RBAC works well when permissions are relatively static and can be grouped into a small number of roles. Most applications have a handful of roles: admin, editor, viewer. The mapping is straightforward.

RBAC breaks down when permissions need fine-grained control or when they depend on context. Can a user edit a document? In RBAC, if they have the “editor” role, yes. But what if they should only edit documents they own? What if editors in department A can’t edit documents in department B? What if a user can edit during business hours but not on weekends?

Attribute based access control, or ABAC, handles these cases. Instead of roles, permissions are granted based on attributes. Attributes can be about the user: their department, their seniority, their location. Attributes can be about the resource: the owner, the classification, the project. Attributes can be about the environment: the time of day, the IP address, the device type.
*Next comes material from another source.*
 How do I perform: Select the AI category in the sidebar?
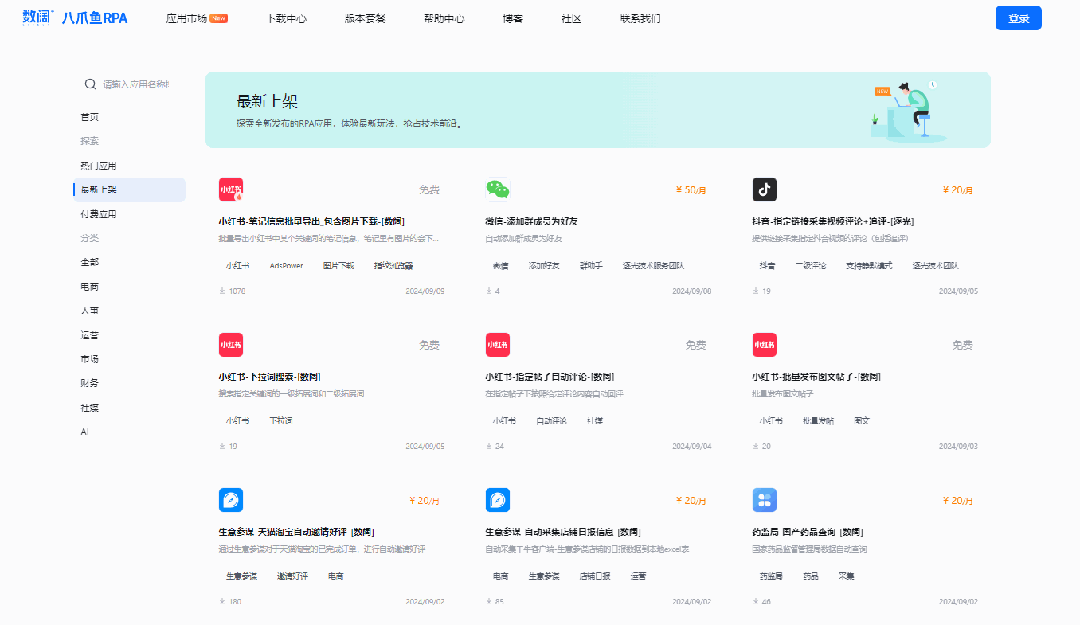(85, 431)
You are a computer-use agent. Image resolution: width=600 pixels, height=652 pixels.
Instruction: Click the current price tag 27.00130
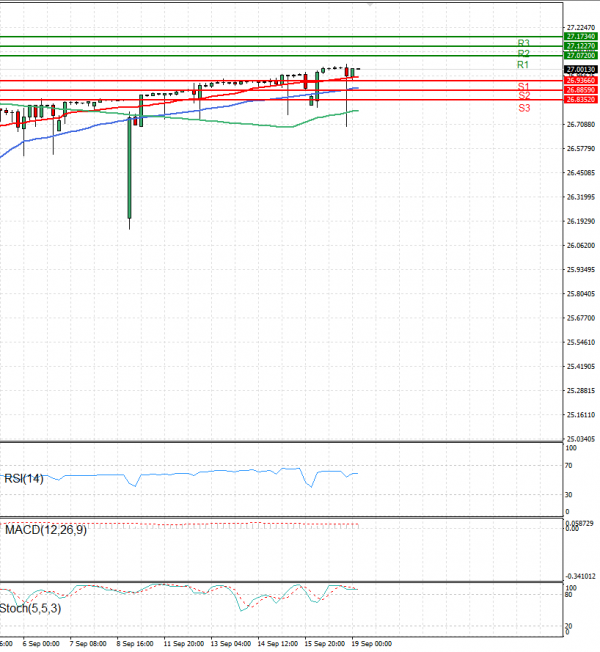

An ABAC policy might read: “Allow a user to edit a document if the user’s department matches the document’s department and the current time is within business hours and the user’s device is registered.”

ABAC is more flexible than RBAC but more complex to implement and reason about. Every permission check requires evaluating multiple attributes against multiple rules. Debugging why a user can’t access a resource means tracing through the policy evaluation chain.

Most real systems use a hybrid. RBAC for broad role assignments. ABAC for contextual rules layered on top. A user with the “editor” role can generally edit documents, but ABAC rules restrict which documents and under what conditions.

Single sign on, or SSO, is the practice of authenticating once and gaining access to multiple systems. A user logs into the identity provider and receives a token that is accepted by all systems in the SSO domain. This is how enterprise systems work. You log in once in the morning and access email, HR systems, and internal tools without logging in again.

SSO implementations typically use SAML or OpenID Connect. SAML is an XML based protocol common in enterprise environments. OpenID Connect is built on OAuth 2.0 and is more common in modern web applications. Both provide the same core functionality: authenticate once, access everywhere.

The security of SSO depends on the identity provider. If it’s compromised, every system in the SSO domain is compromised. This makes the identity provider a high value target. Protect it with multi factor authentication, strict access controls, and thorough monitoring.

A few practical security considerations.

Always hash passwords with a slow, modern algorithm. bcrypt, scrypt, or argon2. Never use MD5 or SHA1 for password hashing. Never store plaintext passwords. The hash should be salted with a unique random salt per user. A slow algorithm makes brute force attacks expensive.

Always use HTTPS. Tokens, session cookies, and passwords transmitted over plain HTTP can be intercepted. There is no excuse for plain HTTP in production.

Always use HTTP only and Secure flags on cookies. HTTP only prevents JavaScript from reading the cookie, protecting against XSS attacks. Secure ensures the cookie is only sent over HTTPS. SameSite=Lax or Strict prevents CSRF attacks.

Set reasonable expiration times. Access tokens: 15 minutes. Refresh tokens: 7 days. Sessions: 24 hours. The longer a token lives, the longer an attacker has if they steal it.

Rate limit authentication endpoints. Login, password reset, and registration endpoints should have strict rate limits to prevent brute force and credential stuffing attacks.

Authentication and authorization are not features you bolt on. They are architectural decisions that affect every part of your system. Choose session based auth for simplicity and immediate revocation. Choose token based auth for stateless scaling. Choose RBAC for simple permission models. Choose ABAC for contextual rules. Use SSO when you have multiple systems. And always, always hash your passwords.